国の規模は違えどGDP1600億円ながら、どうすれば他人を苦しみから救う事ができるのか?に重点を置き、他人の幸福はやがて自分の幸福となって返ってくると信じ行動する幸福大国ブータンは近年やっと、テレビが普及してきた。
年間500兆円もの金額が生みだされる一方、毎年3万人もの人が自らの命を絶っていく経済大国日本。
経済学の為だけの経済学。その数式には、人の心を当てはめてこなかった。
ひたすら、近代化を目指した自称先進国が忘れて来た人間の質。
経済的な豊かさで、勝手に勝敗を決められ、自分一人で生きていけると思い上がり、自己中心的な考えの増大が緊張感に変わり社会不安を助長する。
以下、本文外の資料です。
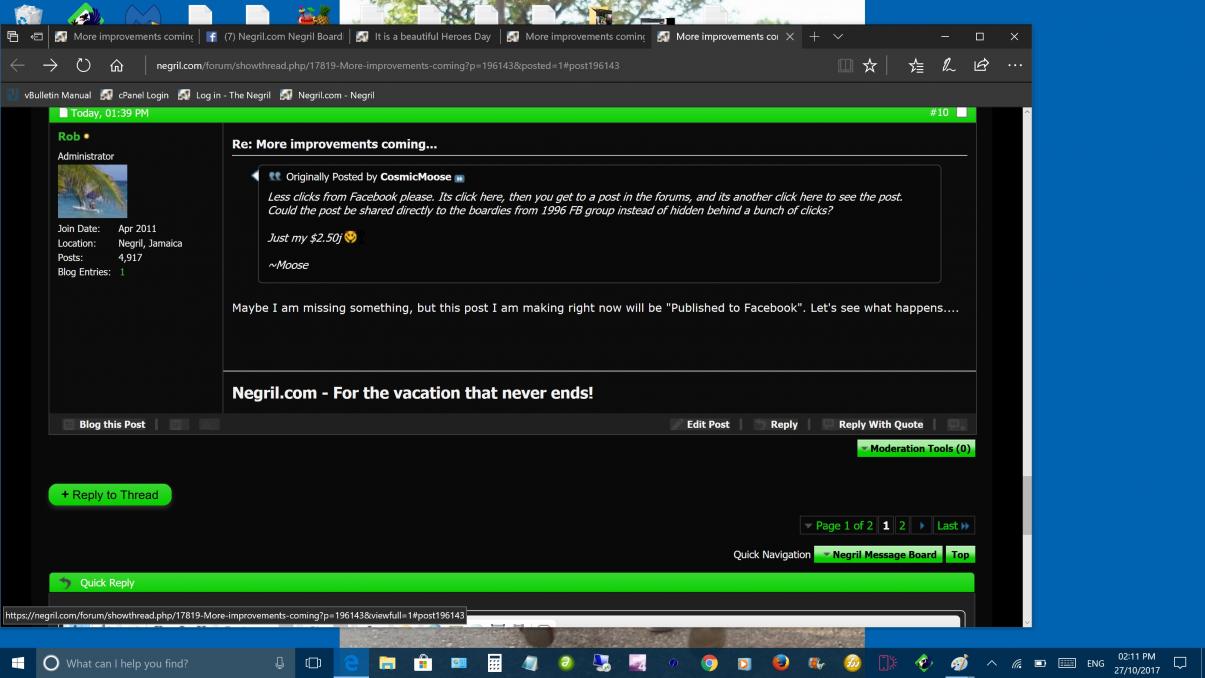The height and width of the screenshot is (678, 1205).
Task: Click Rob's palm tree avatar thumbnail
Action: tap(92, 191)
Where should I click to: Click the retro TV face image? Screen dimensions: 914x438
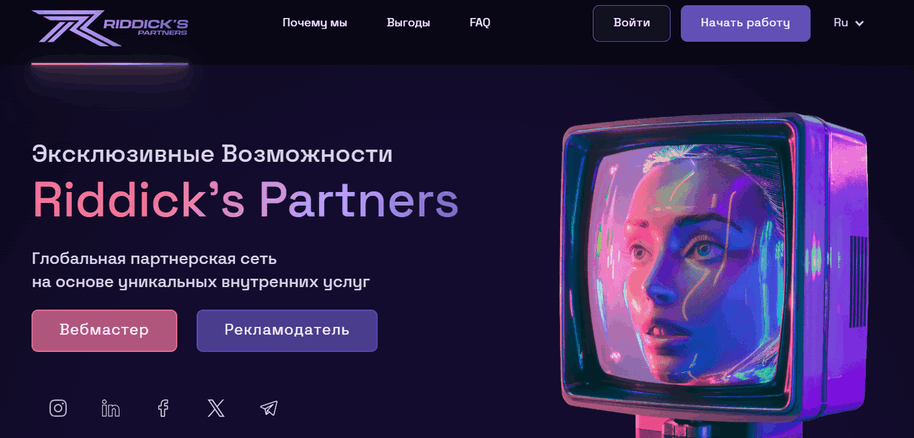click(714, 274)
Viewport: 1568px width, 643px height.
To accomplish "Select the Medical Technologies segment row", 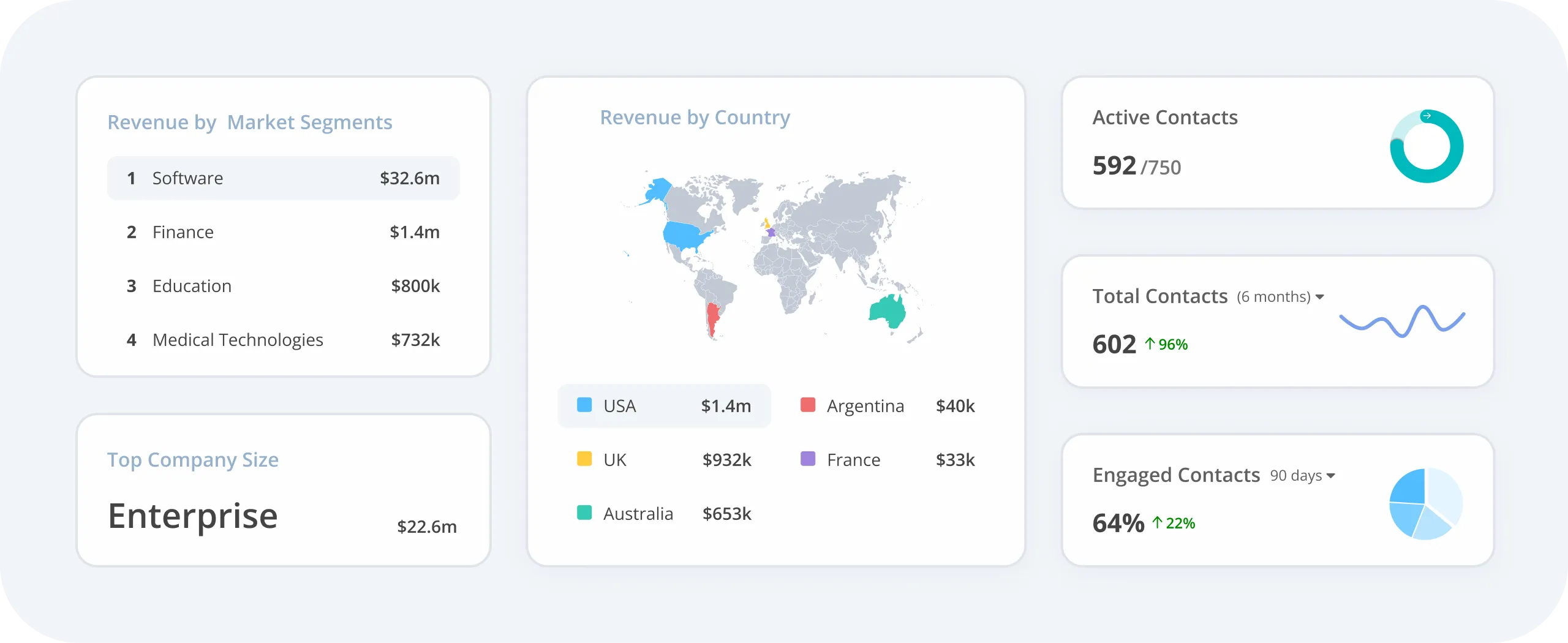I will pyautogui.click(x=283, y=340).
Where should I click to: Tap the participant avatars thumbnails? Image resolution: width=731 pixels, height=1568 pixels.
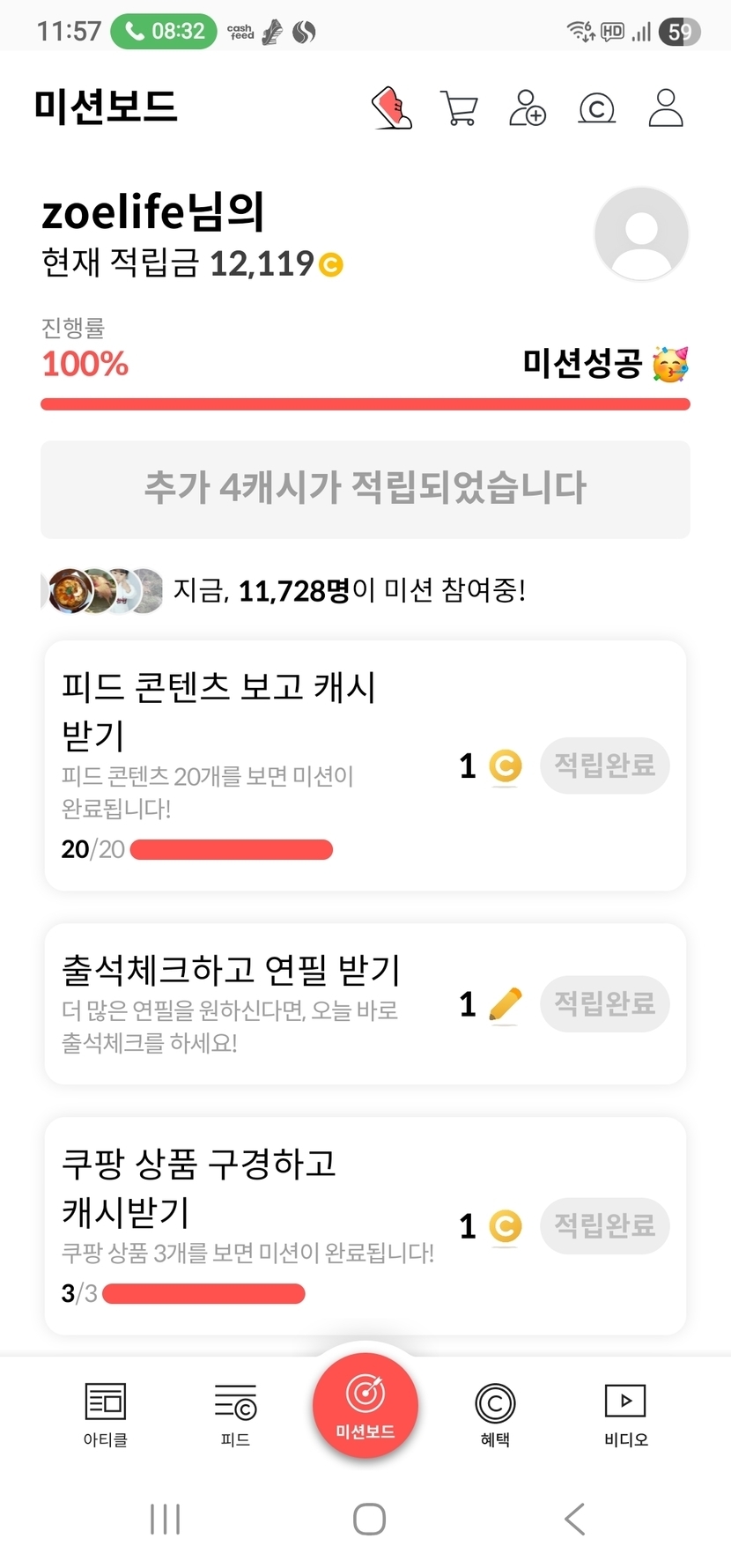[x=104, y=590]
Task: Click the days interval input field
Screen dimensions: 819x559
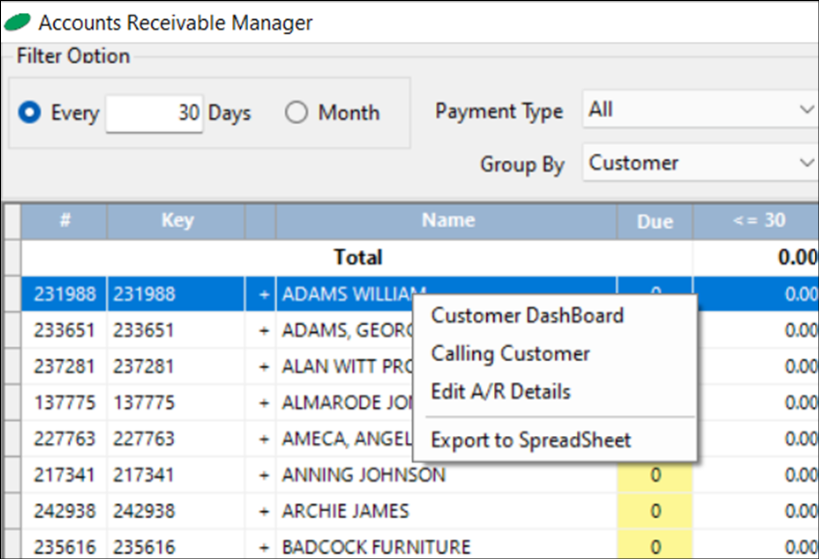Action: point(154,113)
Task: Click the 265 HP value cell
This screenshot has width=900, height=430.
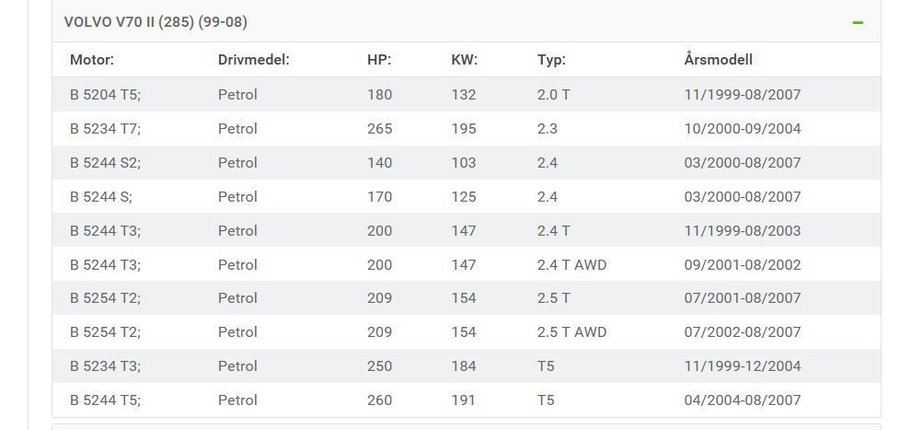Action: (380, 129)
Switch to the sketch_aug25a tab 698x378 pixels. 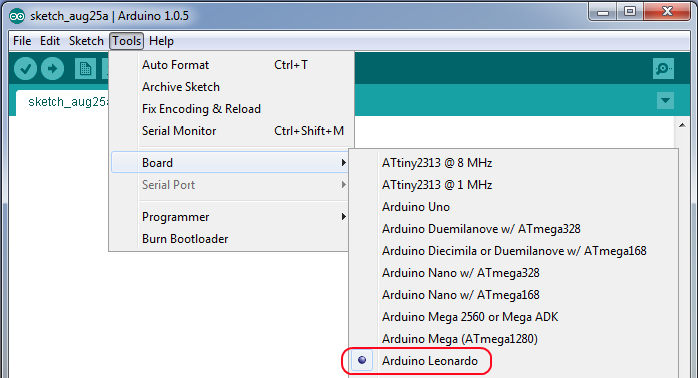coord(63,102)
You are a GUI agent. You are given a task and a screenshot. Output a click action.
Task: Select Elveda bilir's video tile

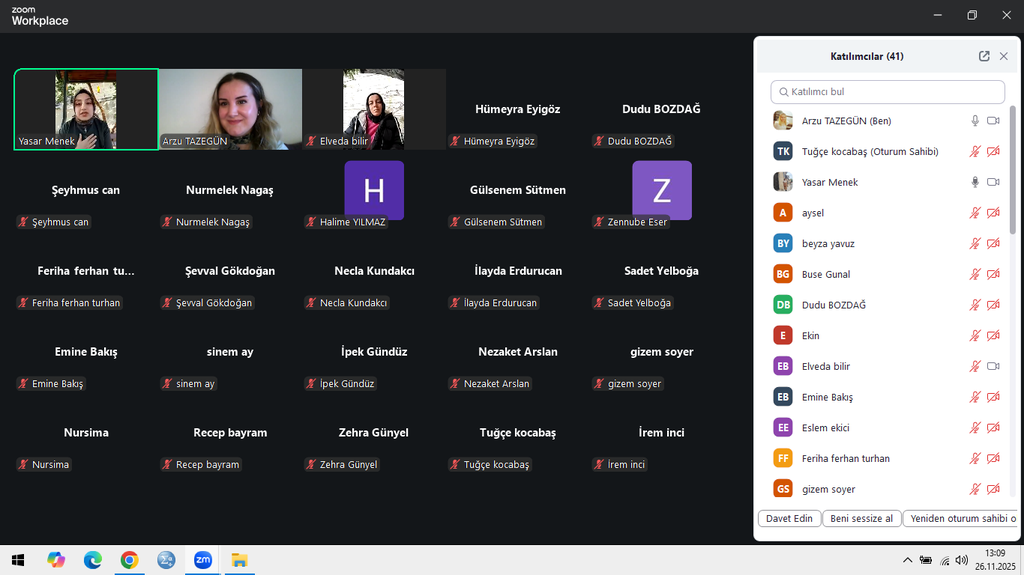point(374,109)
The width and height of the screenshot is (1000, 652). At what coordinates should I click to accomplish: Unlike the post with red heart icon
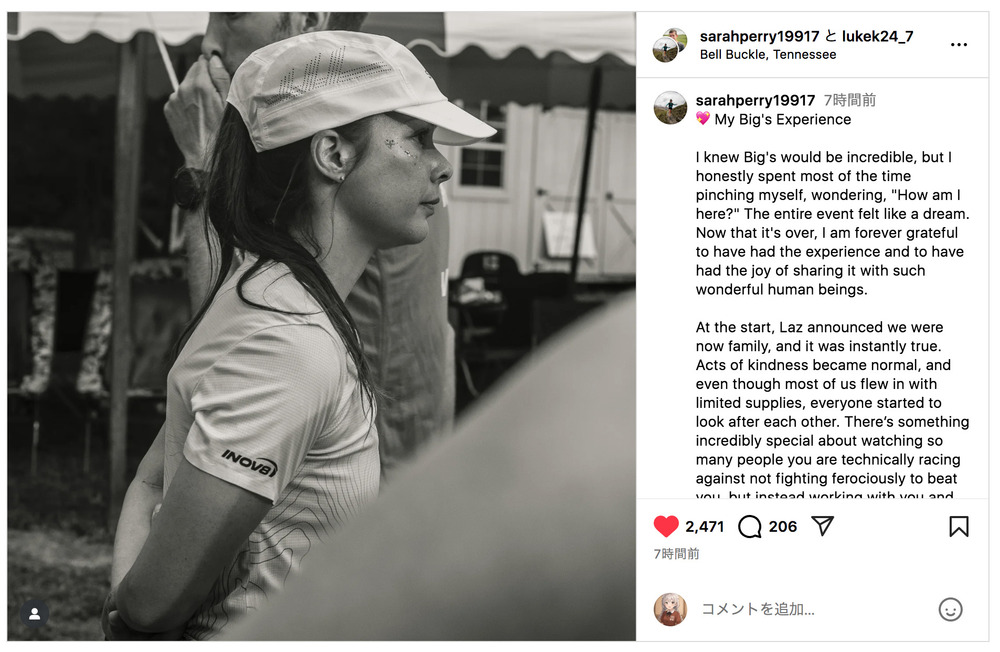pos(666,526)
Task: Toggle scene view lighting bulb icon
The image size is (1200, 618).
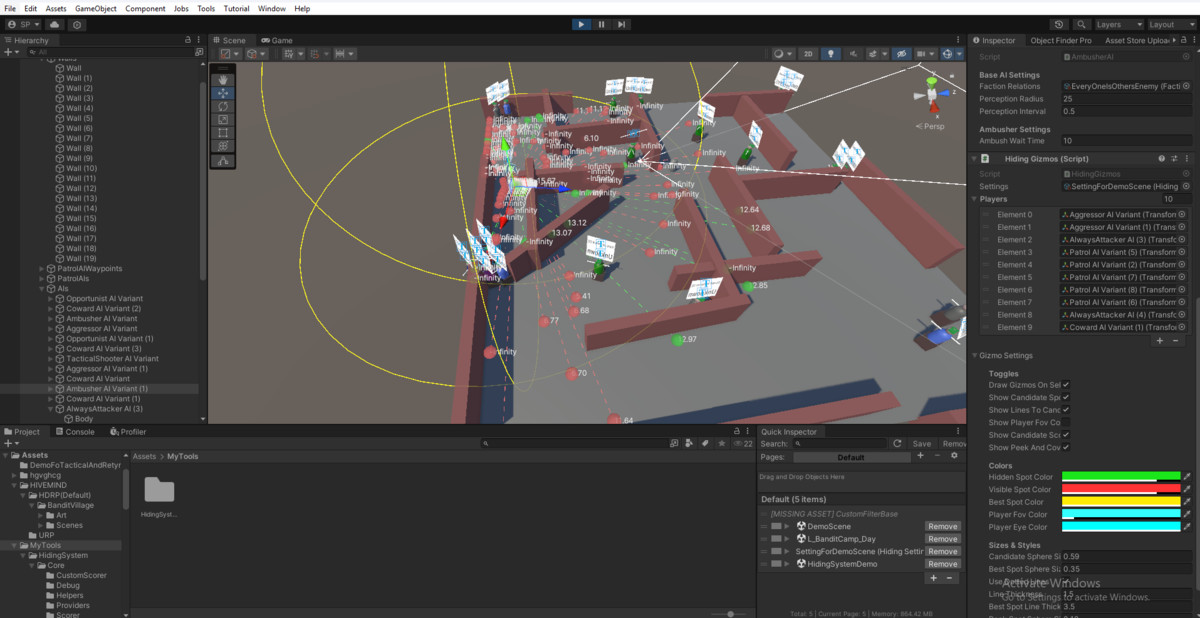Action: (x=831, y=54)
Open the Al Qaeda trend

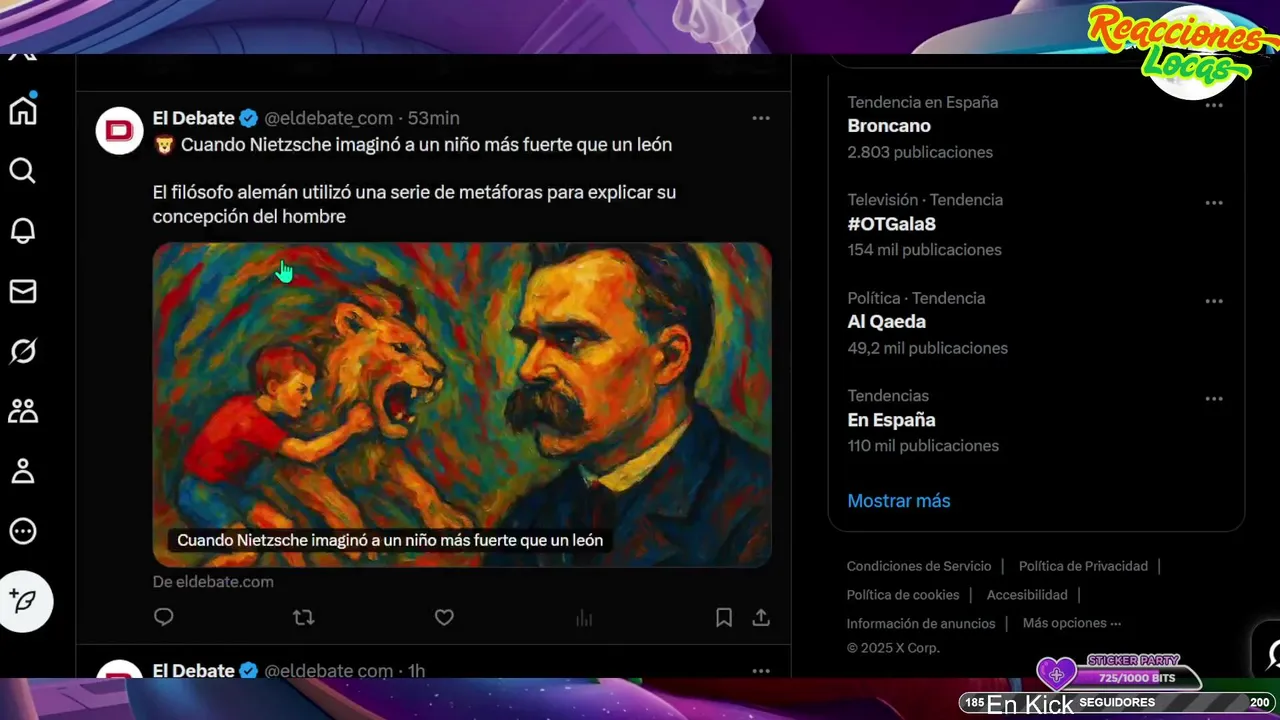pyautogui.click(x=886, y=322)
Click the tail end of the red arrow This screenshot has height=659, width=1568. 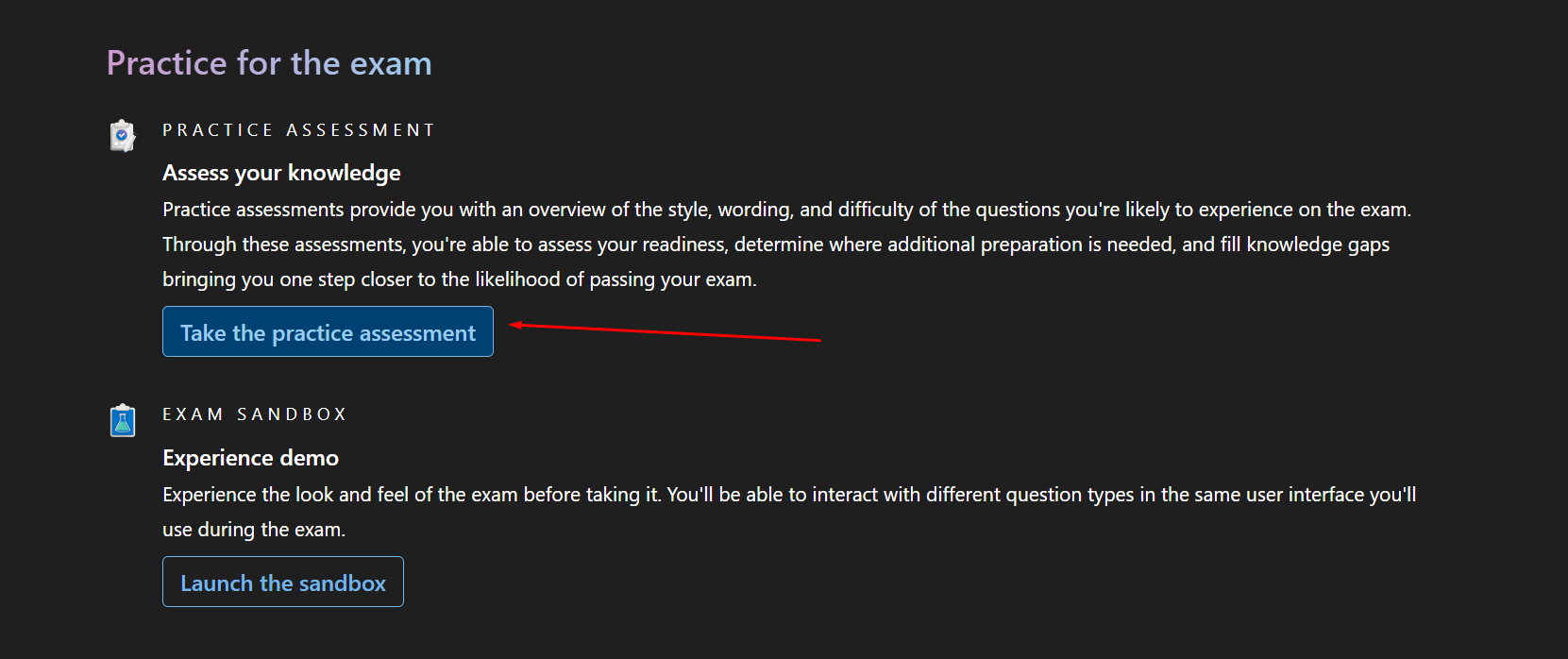(x=818, y=340)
持ちつ持たれつ健忘症。
駄菓子屋のおばあちゃんの弾くそろばんの温かさと、レジスターの冷たさ…。
日本にも‘清貧’という言葉がある…あった。
清い貧乏という訳ではない。稼げる人は思う存分稼げばいい。
100億もの大金をカジノで殺すのは勝手だが、その地位にいながらもっと生きたお金にできなかったのかと、首をかしげる。心の豊かさと財布の中身は、決して比例しない。
頑張ってほしいが、今から近代化の波が押し寄せてくるだろうブータンに習う必要もないだろう。
我々の先輩達がすでに通って来た道だから…。
ただ、心の中の先祖から受け継いだDNAを見つけ出し、日本のいい風景を思い出すだけ…。

幸せ上手の原点回帰。

震災で失ったものも多いが、忘れてた、気付かなかった、得るべきものも多々ある。
ただでは転ばぬ日本人。さざれ石精神。
それを伝えに、国王は訪問して下さったのではないか。

このありがたい訪問をそっちのけに、資金集めのパーティを開く精神退化の恥ずかしい国民代表。

モノサシは千差万別であり、ただの指標でしかない。。
正しい指標で死票を志票に変えなくては、変わらない!
あなたの幸せは何で測ってますか?
この一部の人間によって作られた最小不幸社会の中で…。